[Exercise requirements]
**a.** Answer these from the passage about Debbie Bird, one line each:
(i) What job does Mrs Bird hold?
(ii) What do she and her husband sleep under?
(iii) Why do they have a plasma screen TV?
**b.** Resume the passage about Debbie Bird after its final sentence, keeping its voice.

[Passage to read]
==*==
The 39-year-old is so sensitive to the electromagnetic field (emf) or ‘smog’ created by computers, mobile phones, microwave ovens and even some cars, that she develops a painful skin rash and her eyelids swell to three times their size if she goes near them.

Debbie Bird’s eyelids swell to three times their size when she is exposed to microwaves
As a consequence, Mrs Bird, a health spa manager, has transformed her home into an EMF-free zone to try and stay healthy.
The walls are all covered in special carbon paint, the windows have a protective film on them and she and her husband, Tony, 45, even sleep under a silver-plated mosquito net to deflect the radiowaves.

‘I can no longer do things that I used to take for granted,’ Mrs Bird said last night. ‘My day-to-day life has been seriously affected by EMF.

‘I don’t own a microwave. I don’t use mobile phones at all. I can’t even use a cordless phone. We have a plasma screen TV because the old style one gave out gamma rays, which brought on my reaction.

‘I can’t even get in my friend’s BMW. If I do I immediately start getting a headache and my head starts tingling.
==*==
[Information shown]
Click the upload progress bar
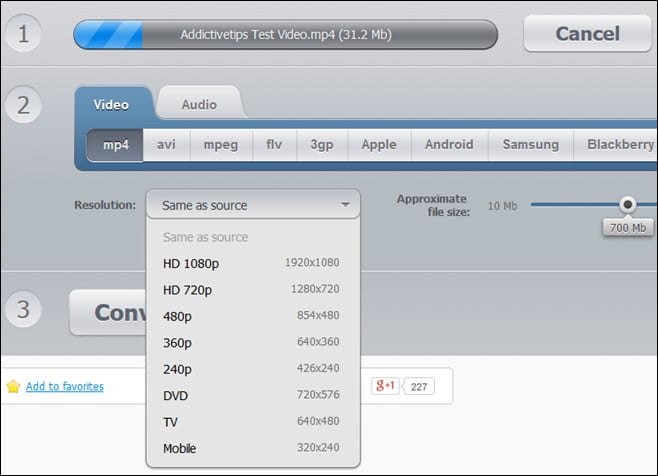This screenshot has width=658, height=476. click(285, 35)
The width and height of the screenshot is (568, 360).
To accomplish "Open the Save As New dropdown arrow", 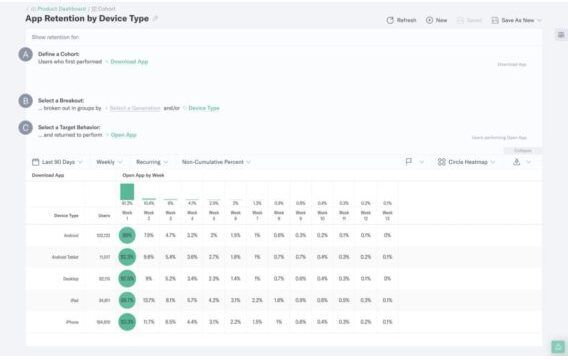I will pos(539,20).
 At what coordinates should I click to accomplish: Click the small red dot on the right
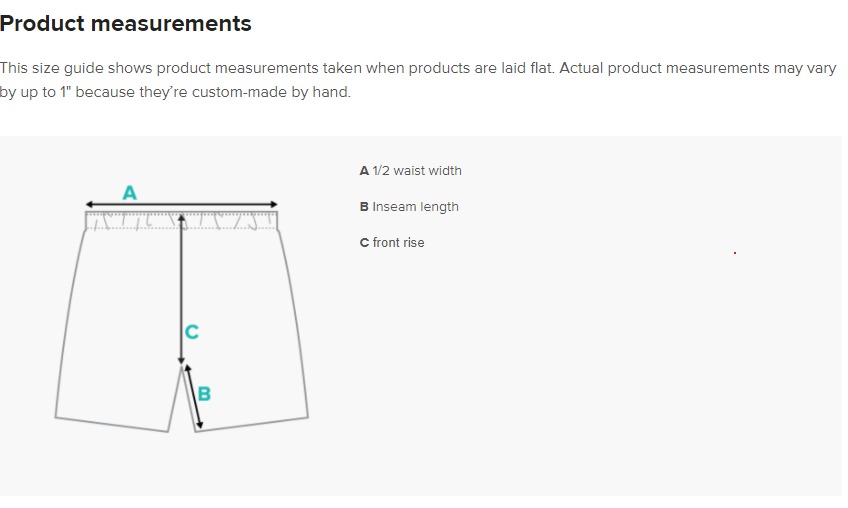point(735,253)

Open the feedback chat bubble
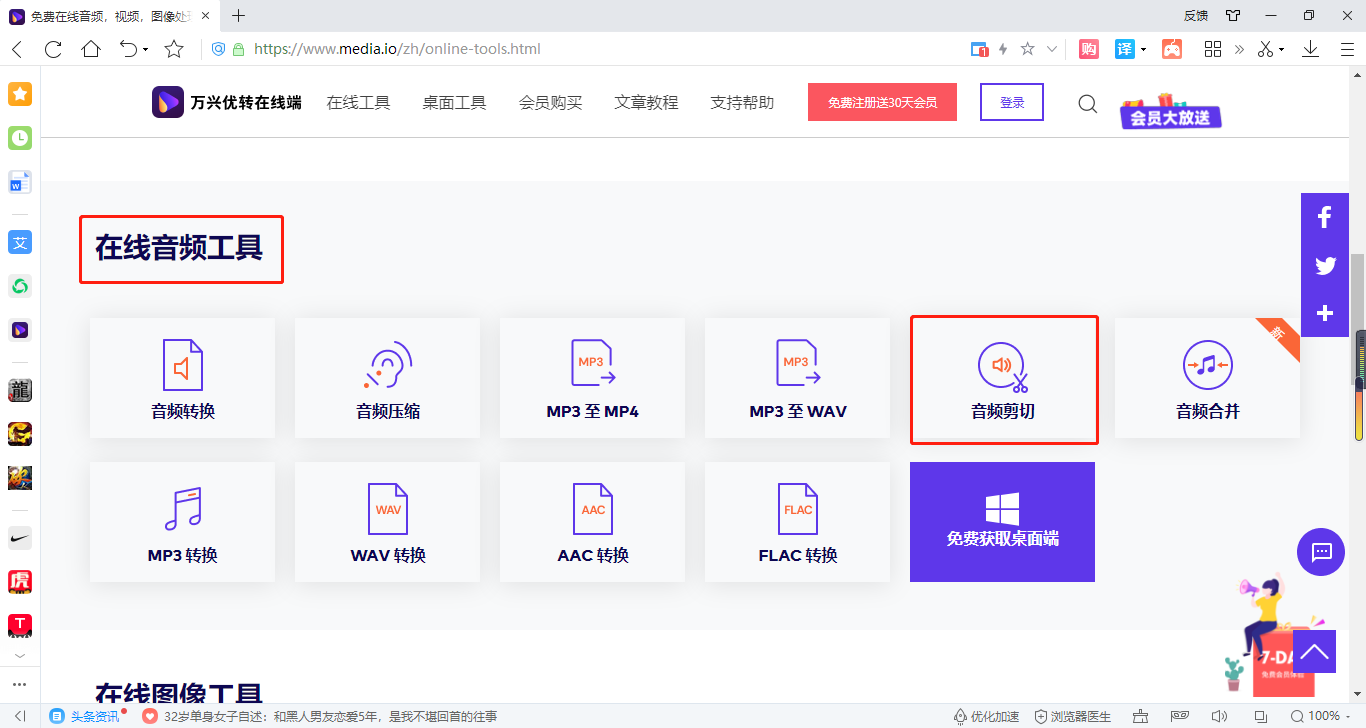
==*==
[Answers below]
**a.**
(i) She is a health spa manager.
(ii) A silver-plated mosquito net.
(iii) The old style one gave out gamma rays, which brought on her reaction.

**b.**
‘Even shopping is a problem. I can’t go in places like Starbucks where there is Wi-Fi broadband and always have to be aware of my environment.’

Mrs Bird first realised that she was electro-sensitive when she moved with her husband, a writer and environmental consultant, and their eight-year-old daughter, Antonia, to a new apartment in Bowden, near Altrincham, Greater Manchester.

Unbeknown to her, however, her neighbours were all using wireless internet connections and had cordless phones.

‘At first I couldn’t sleep,’ Mrs Bird added. ‘Then I started developing a skin reaction. I had a burning sensation down my face, on my forehead and elbows. I looked like I had been severely burnt on my forehead.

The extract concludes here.